Because, you see, the debate over there has gone way beyond welfare reform: the need to restrict benefit dependency among the underclass is an argument that has been won. What is at issue now is much more politically contentious: universal entitlements such as comprehensive Medicare and social security are known to be unaffordable in their present form. Ryan, the radical economic thinker, suggests a solution for Medicare in the form of a voucher system. Patients could choose from competing health providers, with a ceiling on the cost of procedures and treatments, instead of simply being given blanket no-choice care. Thus, the government would get better value for money, and individuals would have more say in their own treatment. Now why doesn’t anybody here think of applying that mechanism to the NHS? Oh, yes, some people have – but nobody in power will listen to them.

So how effective will all this turn out to be? Can Romney and Ryan reawaken the self-belief in American independence and real community solidarity? Quite possibly, but the odds are always in favour of the incumbent in US presidential elections. 

There is, however, a wild card in this game.

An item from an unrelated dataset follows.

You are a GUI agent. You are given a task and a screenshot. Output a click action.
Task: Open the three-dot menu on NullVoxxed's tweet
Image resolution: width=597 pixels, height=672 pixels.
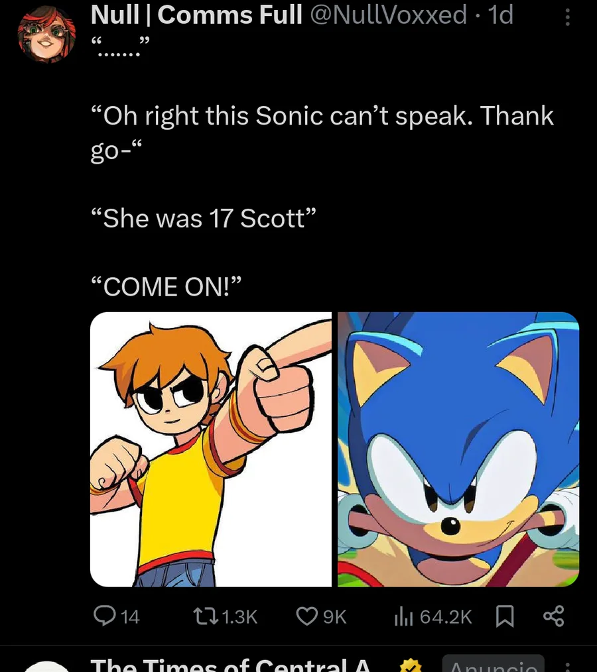pyautogui.click(x=568, y=17)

I suspect that in 2008 a great many voters of good conscience would have felt the moral force of voting for the first black president, in order to exorcise the nation’s hideous racial history. But having proved that America is no longer a land of bigots, they will not feel it necessary to make that point again. Now they will be able to judge Mr Obama as they would any other political leader, and the US will truly have arrived at post-racial politics.

But in the course of this campaign, however it concludes, we are all going to get an education in what it might be possible to say if economic reality was actually confronted. Mr Ryan wound up his acceptance speech for the vice-presidential nomination with the chorus, “Our nation needs this debate. We want this debate. We will win this debate.” Some of us would like to have that debate here. We even think we might have a chance of winning it.